Above all, I would like to listen to and exchange with other researchers, to learn about the research and reflections that colleagues from other areas of knowledge and from other countries are carrying out on this common theme of apocalypse and the end. I think that this is the most valuable thing in an experience like this, to get to know these perspectives and to be able to exchange views, theoretical and methodological approaches on the common theme that can modify our ways of seeing the problems. And, beyond that, to be able to constitute critical communities based on listening and empathy, and even, as Jacques Derrida said, on friendship and hospitality. Because I believe that knowledge is something that is produced in common, that is woven together, and that each person contributes his or her part, but which requires the meeting of many.

Regarding my project in particular, I would like to receive (and have already received!) the opinions and theoretical and methodological suggestions of my fellow students and colleagues at CAPAS. I am interested, for example, in how the social sciences and philosophy and the history of religions have constructed special perspectives on apocalypse and the end. What theoretical tools are informing these perspectives and how they interact with literary theory and Latin American critical thought.

Can you name the three things you would definitely need in a post-apocalyptic world? 

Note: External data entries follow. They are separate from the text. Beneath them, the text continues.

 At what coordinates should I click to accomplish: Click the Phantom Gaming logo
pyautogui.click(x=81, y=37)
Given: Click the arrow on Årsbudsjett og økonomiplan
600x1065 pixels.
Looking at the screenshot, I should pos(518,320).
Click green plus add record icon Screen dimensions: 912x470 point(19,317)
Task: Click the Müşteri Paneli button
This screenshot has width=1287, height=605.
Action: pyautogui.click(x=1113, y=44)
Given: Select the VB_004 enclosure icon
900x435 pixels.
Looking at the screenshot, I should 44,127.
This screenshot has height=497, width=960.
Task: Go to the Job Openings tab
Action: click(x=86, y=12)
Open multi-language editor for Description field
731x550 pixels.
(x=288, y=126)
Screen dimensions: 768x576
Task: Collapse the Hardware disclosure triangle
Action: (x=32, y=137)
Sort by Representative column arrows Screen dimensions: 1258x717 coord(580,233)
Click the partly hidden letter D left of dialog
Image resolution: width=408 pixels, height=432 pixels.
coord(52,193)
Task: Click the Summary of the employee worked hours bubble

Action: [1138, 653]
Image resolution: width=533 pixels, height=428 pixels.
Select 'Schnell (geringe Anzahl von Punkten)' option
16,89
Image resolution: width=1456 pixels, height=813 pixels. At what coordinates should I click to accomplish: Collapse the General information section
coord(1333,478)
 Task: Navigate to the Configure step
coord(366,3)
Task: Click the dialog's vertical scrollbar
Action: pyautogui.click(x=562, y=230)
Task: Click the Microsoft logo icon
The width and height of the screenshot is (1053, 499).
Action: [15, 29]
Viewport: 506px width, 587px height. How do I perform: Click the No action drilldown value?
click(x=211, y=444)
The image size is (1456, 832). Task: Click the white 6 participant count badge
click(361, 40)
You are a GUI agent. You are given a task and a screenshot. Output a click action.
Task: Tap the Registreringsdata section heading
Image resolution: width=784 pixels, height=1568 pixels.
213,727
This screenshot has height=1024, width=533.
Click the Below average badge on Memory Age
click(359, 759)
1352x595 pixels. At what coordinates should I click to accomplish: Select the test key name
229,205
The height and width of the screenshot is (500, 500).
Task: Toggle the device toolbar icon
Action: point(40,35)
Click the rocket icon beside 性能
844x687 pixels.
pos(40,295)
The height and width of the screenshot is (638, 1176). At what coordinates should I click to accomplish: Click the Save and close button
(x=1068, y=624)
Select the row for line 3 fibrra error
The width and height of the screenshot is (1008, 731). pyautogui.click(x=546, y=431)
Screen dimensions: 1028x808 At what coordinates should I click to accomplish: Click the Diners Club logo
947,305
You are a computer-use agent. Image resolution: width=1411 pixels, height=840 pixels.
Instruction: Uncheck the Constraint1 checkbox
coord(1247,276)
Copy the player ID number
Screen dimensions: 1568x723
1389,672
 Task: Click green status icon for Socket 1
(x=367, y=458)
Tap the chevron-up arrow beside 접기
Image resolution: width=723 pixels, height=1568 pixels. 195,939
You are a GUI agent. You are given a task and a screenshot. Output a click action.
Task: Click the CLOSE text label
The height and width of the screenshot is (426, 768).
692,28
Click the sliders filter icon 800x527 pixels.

First of all: paper and pencil, because it is necessary to document, produce, and safeguard the memory of the borderline experience and what it means for us, insignificant human beings, to have gone through the most terrible situations and then to be able to tell others about it; to tell, for example, what it is like to continue walking after the catastrophe. The second thing, of course, is a little bag with a variety of seeds from the world that was left behind, to help us to start again, but also to contain the memory of what helped us to live in that world, what nature itself created and provided us with for our life on earth. The third thing I suggest is to take souvenirs, small pieces of that world: canvases and photographs, and, of course, a book of poetry. Personally, I would choose the complete works of César Vallejo, a great Peruvian poet and one of the greatest in Latin America who also thought about the end, in connection to the great societal transformations but also to the “changes of the world” in personal experience.

Do you have recommendations for pop cultural items on (post-)apocalypses – whether it’s a book, a movie, a YouTube channel, a podcast or something else – one should definitely look at?

Of the recent series, I dare to recommend two that I liked a lot. The first is the South Korean “Kingdom” (2019), which is about zombies (a plague that turns people into zombies has hit the country) and is based on a comic book, but the plot is set in a vague ancient time of the Joseon dynasty, where the war between two dynasties unfolds, and I really liked it because apart from being highly entertaining, it brings up interesting discussions about ways of exercising power and conceptions of the collective. It is directed by Kim Seong-hun and Park In-je, who do a very good job of mixing the period setting with the end of the world and the zombie plot. Another one I recommend is a Brazilian post-apocalyptic series created by Pedro Aguilera for the web and premiered as a pilot on YouTube in 2011, and then jumped to streaming platforms and had its last broadcast in 2020, it's called “3%” and its plot is set in an uncertain future in which the environment has been devastated and society has been divided in two; on one side, the most massive, live those who are condemned to misery and pollution, and on the other, on an island in the sea, live those who can save themselves thanks to various tests they must pass to prove their worthiness to be one of those chosen to live in an idyllic paradise where only the best get to live. Both are very entertaining series; I can totally recommend these two series to approach the ideas about the end that circulate in and around our popular culture.